If nothing of that sort of circulating lubricant exists, and its equipt
with flip cap oilers, then some 30-50w oil to try and hold the
hydrodynamic film, refreshed hourly might allow 2500 revs, depending on
the load and any imbalance that might exist. Because the hydrodynamic
forces are rpm dependent, there is of course a minimum speed that should
be maintained when its carrying any lateral load.

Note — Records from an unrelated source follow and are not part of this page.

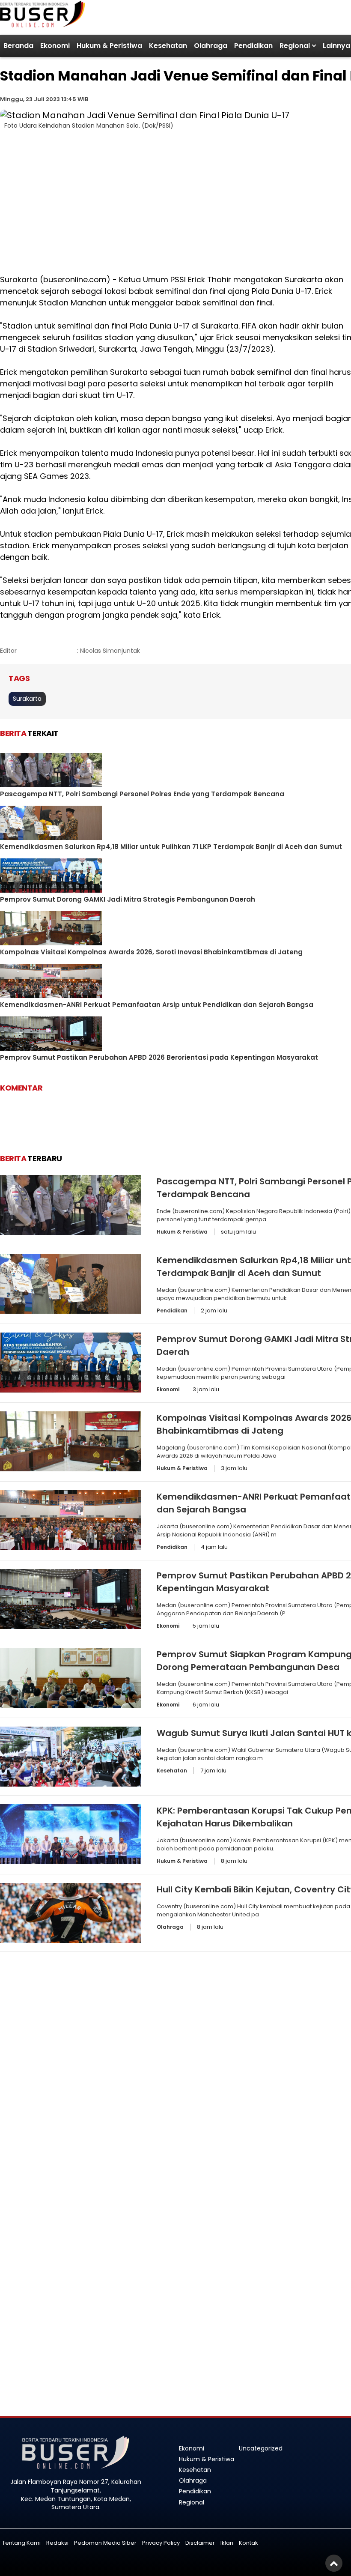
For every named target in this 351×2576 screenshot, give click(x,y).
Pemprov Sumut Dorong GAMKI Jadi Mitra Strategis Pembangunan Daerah (127, 899)
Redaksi (57, 2543)
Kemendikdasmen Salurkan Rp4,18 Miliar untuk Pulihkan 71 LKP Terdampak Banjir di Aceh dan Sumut (171, 846)
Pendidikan (253, 46)
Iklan (226, 2543)
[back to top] (333, 2563)
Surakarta (27, 698)
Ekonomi (55, 46)
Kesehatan (168, 46)
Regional (295, 46)
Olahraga (210, 46)
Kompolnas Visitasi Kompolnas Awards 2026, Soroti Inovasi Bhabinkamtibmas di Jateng (151, 951)
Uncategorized (261, 2448)
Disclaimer (200, 2543)
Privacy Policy (161, 2543)
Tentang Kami (21, 2543)
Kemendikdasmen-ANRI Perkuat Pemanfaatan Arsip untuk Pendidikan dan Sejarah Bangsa (156, 1004)
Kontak (248, 2543)
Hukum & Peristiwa (109, 46)
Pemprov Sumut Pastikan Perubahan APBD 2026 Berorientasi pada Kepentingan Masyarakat (159, 1057)
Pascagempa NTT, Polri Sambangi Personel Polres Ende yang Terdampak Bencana (142, 793)
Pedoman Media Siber (105, 2543)
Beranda (18, 46)
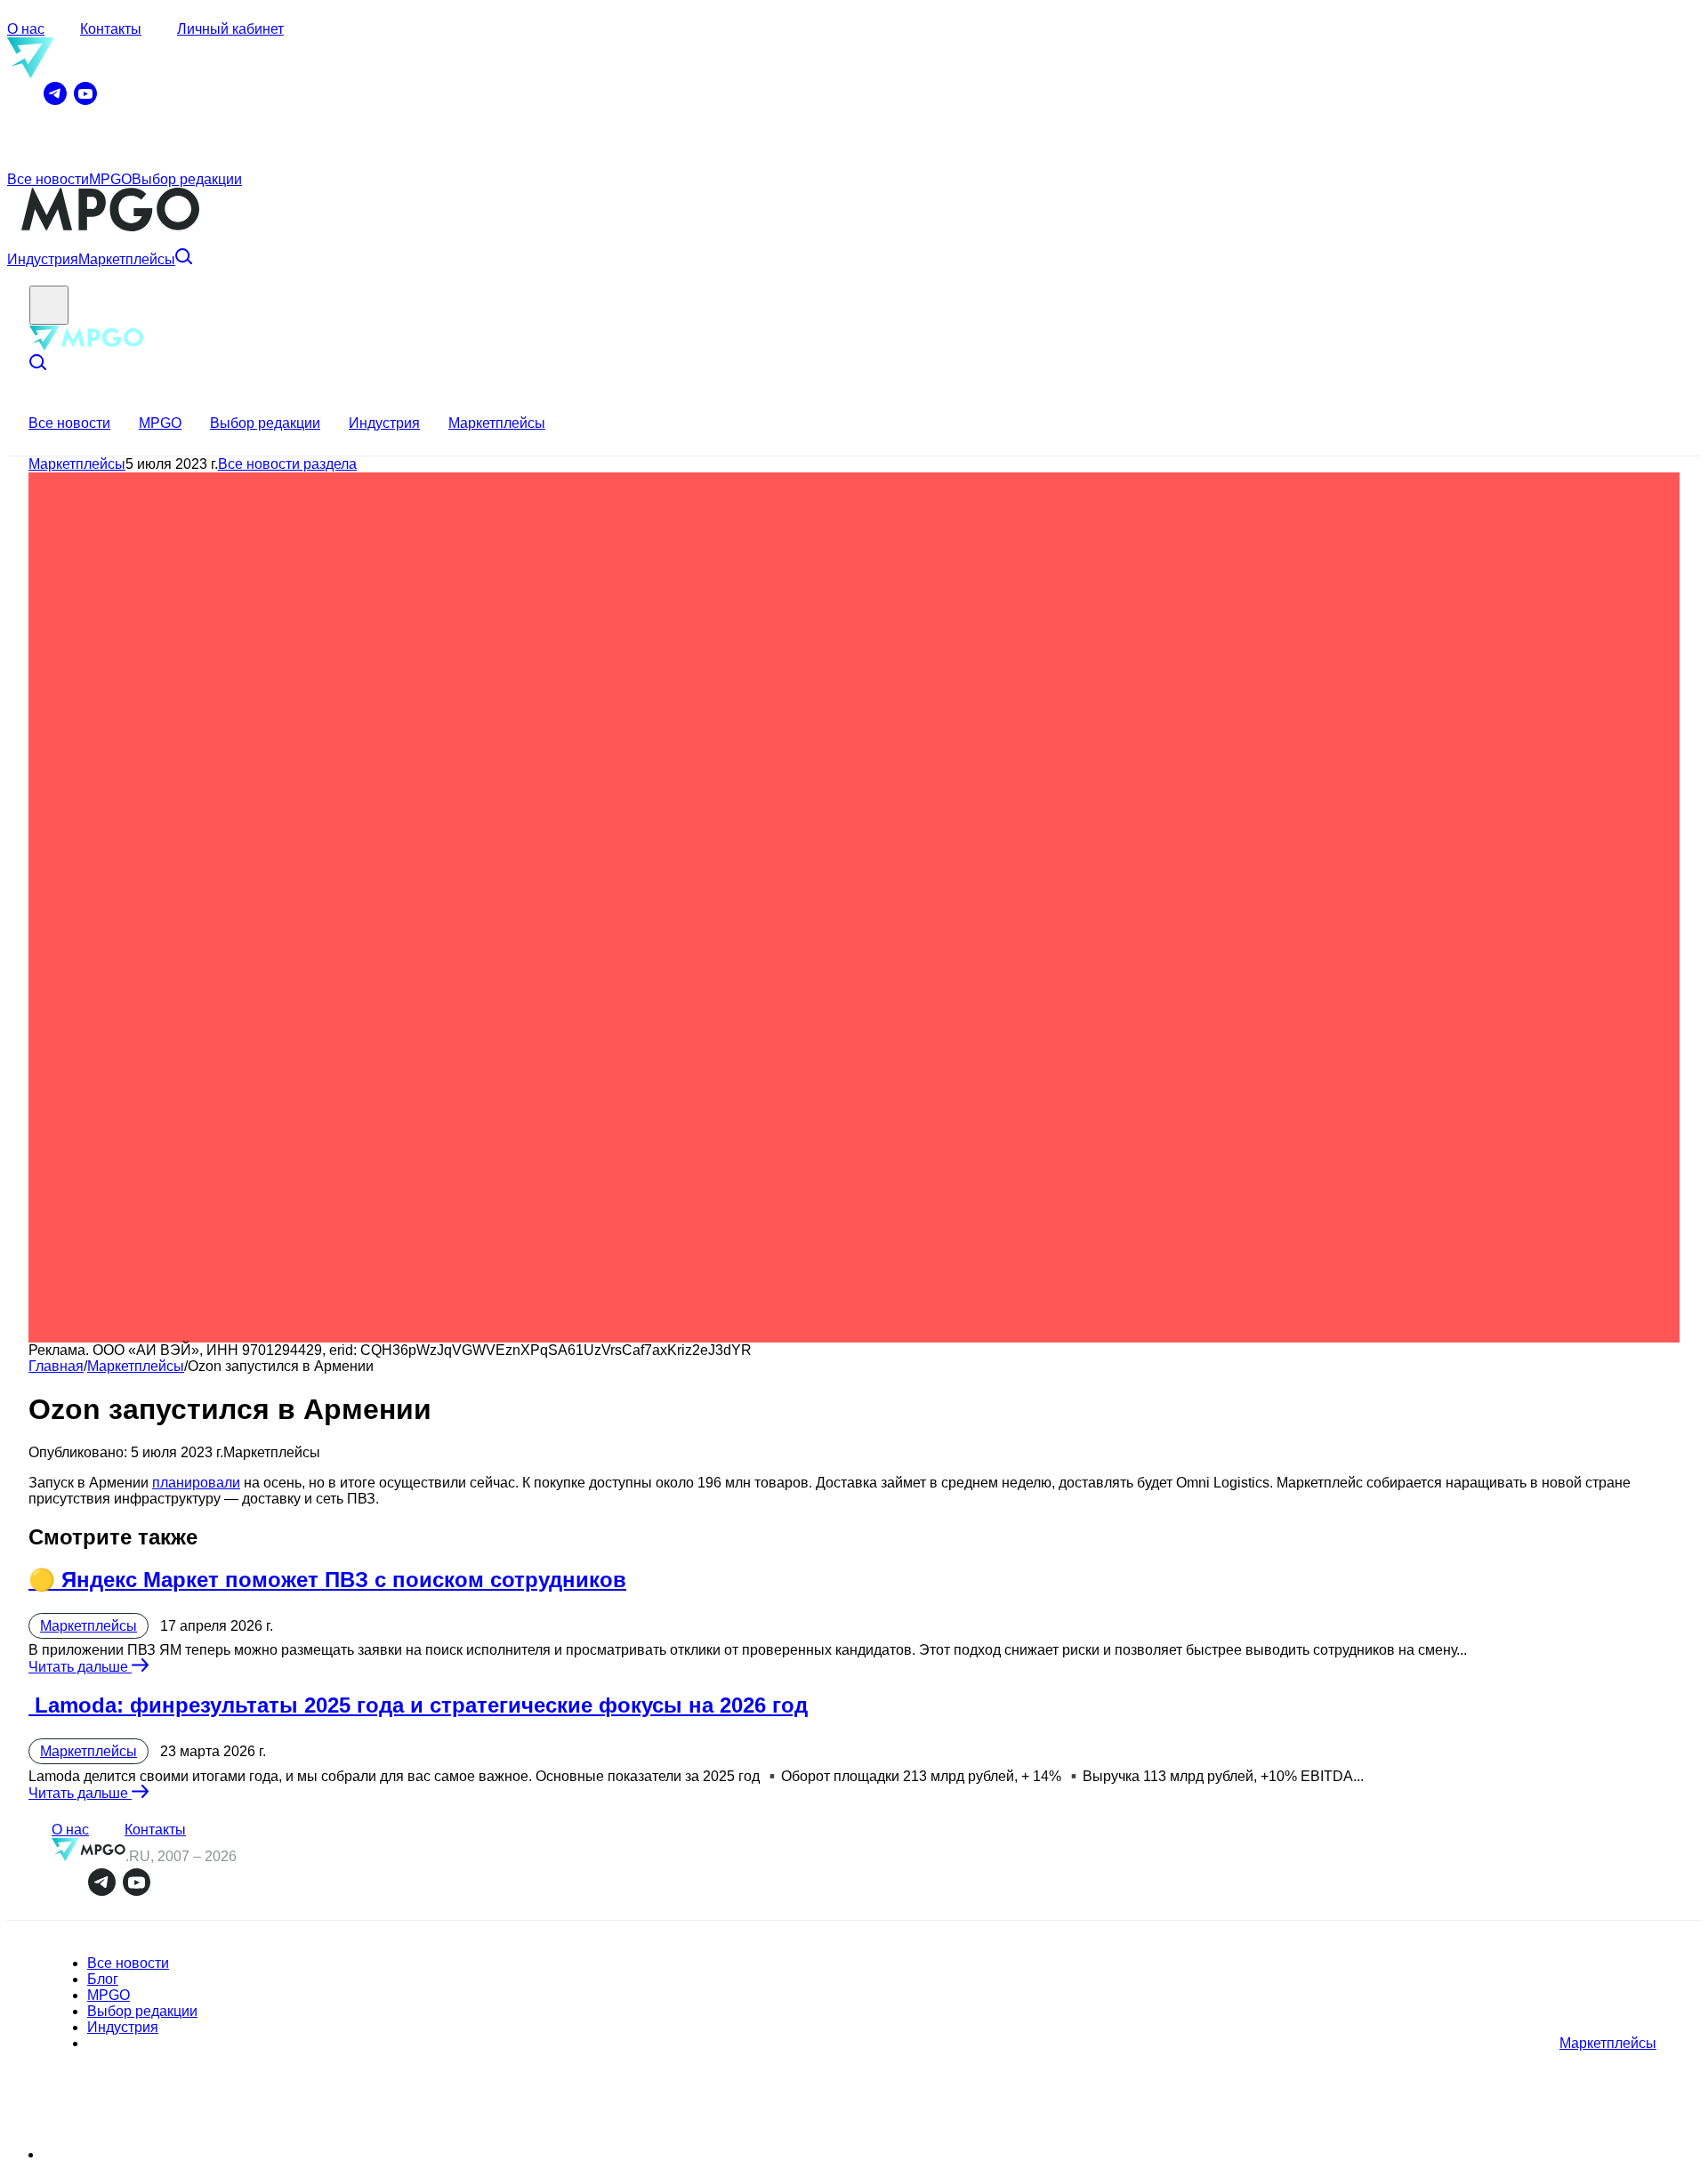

I get the impression that what little evidence of wear I see was caused
by this minimum speed being violated, probably at startup and shutdown
times.  The small cross-section of the shaft will allow some flexure
under load which may have overpowered the hydrodynamics, allowing some
metal to metal contact, and that might have worn the bushings a bit
bell-mouthed. With sharp tooling and copious coolant, it should do
plastics and alu at decent cutting speeds just fine. Add the forced lube and 10k+ rpms should be doable. Watch it with an IR thermometer, and let
it tell you when it needs forced lube.

 -----------------------------
 Regards / Groete

 Marius D. Liebenberg
 +27 82 698 3251
 +27 12 743 6064

--
Cheers, Gene Heskett
--
"There are four boxes to be used in defense of liberty:
 soap, ballot, jury, and ammo. Please use in that order."